Quality of life unimproved in Samoa

By Shalveen Chand 14 March 2024, 11:00PM

Samoa has been listed among the countries in the world by the United Nations where the quality of life has gone down instead of improving.

The nation is listed alongside Afghanistan and Timor-Leste where there is a worrying regression.

Uneven development progress is leaving the poorest behind, exacerbating inequality, and stoking political polarization on a global scale.

The result is a dangerous gridlock, according to a new report released by the United Nations Development Programme (UNDP).

The 2023/24 Human Development Report (HDR), titled “Breaking the Gridlock: Reimagining cooperation in a polarized world", reveals a troubling trend: the rebound in the global Human Development Index (HDI) – a summary measure reflecting a country’s Gross National Income (GNI) per capita, education, and life expectancy – has been partial, incomplete, and unequal.

The HDI was projected to reach record highs in 2023 after steep declines during 2020 and 2021. But this progress is deeply uneven. Rich countries were experiencing record-high levels of human development while half of the world’s poorest countries remained below their pre-crisis level of progress.

Following an unprecedented dip due to the COVID-19 pandemic and economic turmoil, the HDI in Asia and the Pacific rebounded to pre-pandemic values in 2022, but this should not be interpreted as a complete recovery.

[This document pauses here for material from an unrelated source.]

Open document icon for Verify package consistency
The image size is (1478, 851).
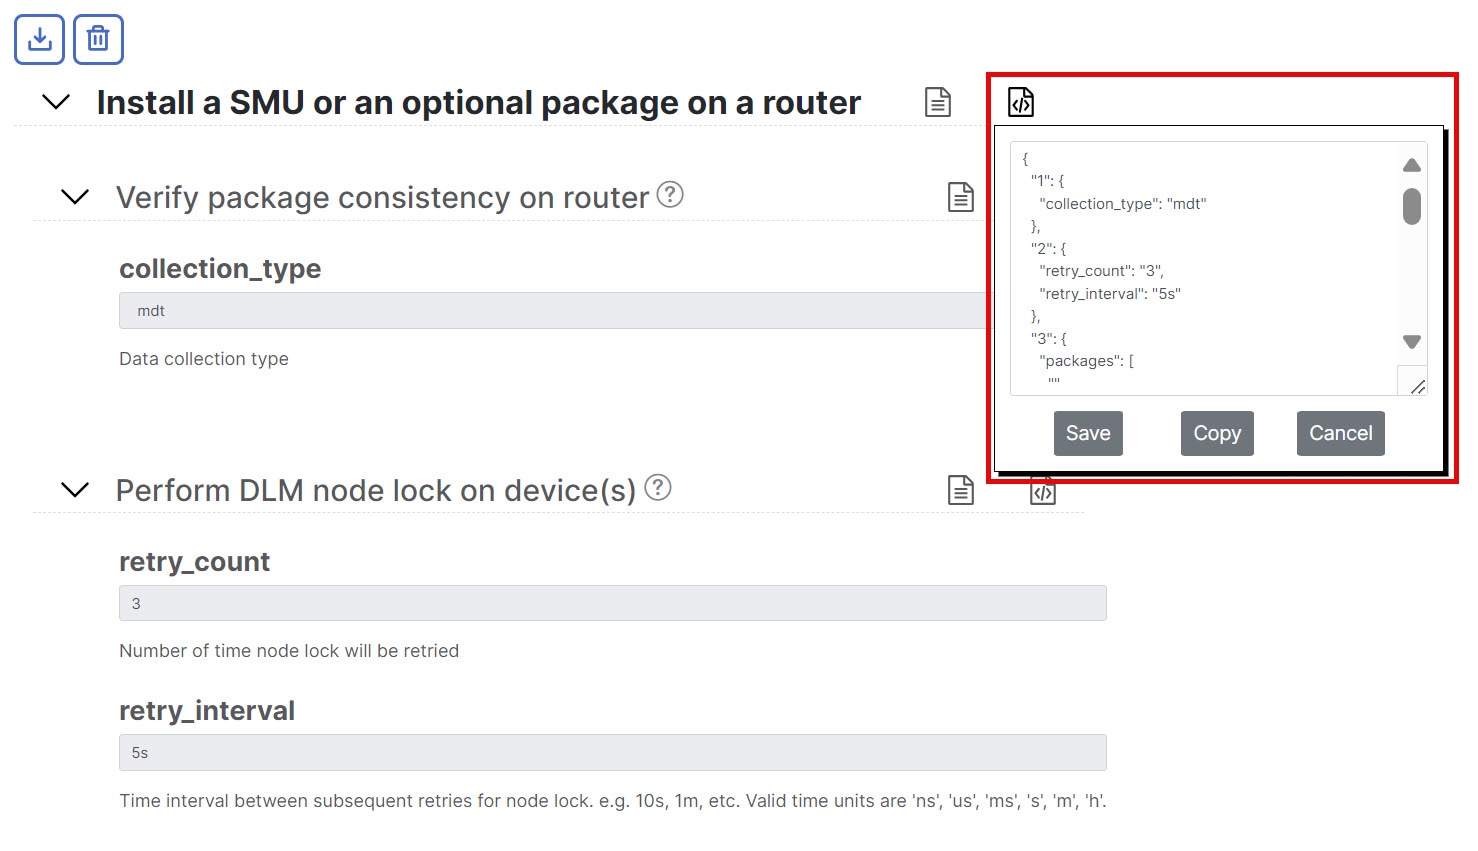pos(961,197)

The latest HDI value remains well below what it could have been if there had not been a crisis. Fourteen countries are still below the 2019 level and some countries like Afghanistan, Timor-Leste, and Samoa are seeing a worrying regression in HDI.

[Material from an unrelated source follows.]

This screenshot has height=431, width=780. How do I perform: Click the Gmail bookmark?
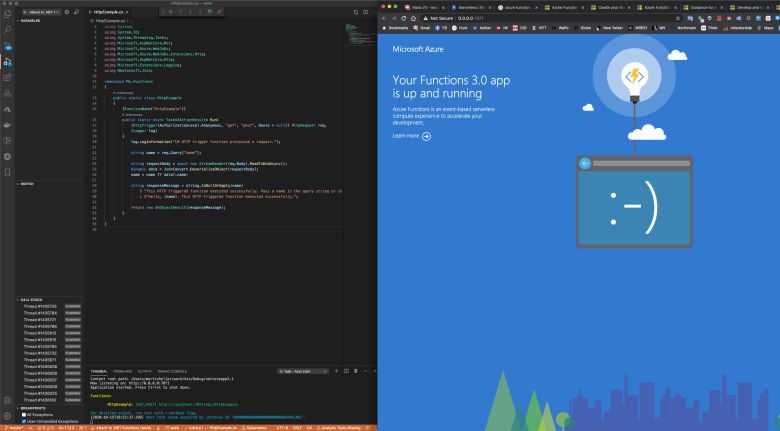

East Asia managed to minimize the disruptions of the pandemic particularly well, and the HDI data reveals that this subregion barely registered a blip. Other subregions saw marked volatility. In 2022, South Asia bounced back significantly, surpassing pre-pandemic levels. South-East Asia remains below the HDI level before the pandemic.

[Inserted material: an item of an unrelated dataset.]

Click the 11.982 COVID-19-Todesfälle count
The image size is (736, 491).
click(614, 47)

While the Pacific rebounded above 2019 values, health and education remain critical concerns. Viewed over a longer period, Asia-Pacific continues to stand out as the region with the most rapid progress in human development.

Between 1990 and 2022, the HDI increased by 20 percentage points – the highest increase in the world. However, inequality within countries continued to be a worrying trend. South Asia’s loss in the HDI due to inequality is among the highest in the world (after sub-Saharan Africa), followed by the Pacific.

Globally inequalities are compounded by substantial economic concentration. As referenced in the report, almost 40 per cent of global trade in goods is concentrated in three or fewer countries; and in 2021 the market capitalisation of each of the three largest tech companies in the world surpassed the Gross Domestic Product (GDP) of more than 90 per cent of countries that year.

“The widening human development gap revealed by the report shows that the two-decade trend of steadily reducing inequalities between wealthy and poor nations is now in reverse. Despite our deeply interconnected global societies, we are falling short. We must leverage our interdependence as well as our capacities to address our shared and existential challenges and ensure people’s aspirations are met,” said Achim Steiner, head of the UN Development Programme.

“This gridlock carries a significant human toll. The failure of collective action to advance action on climate change, digitalization or poverty and inequality not only hinders human development but also worsens polarization and further erodes trust in people and institutions worldwide.”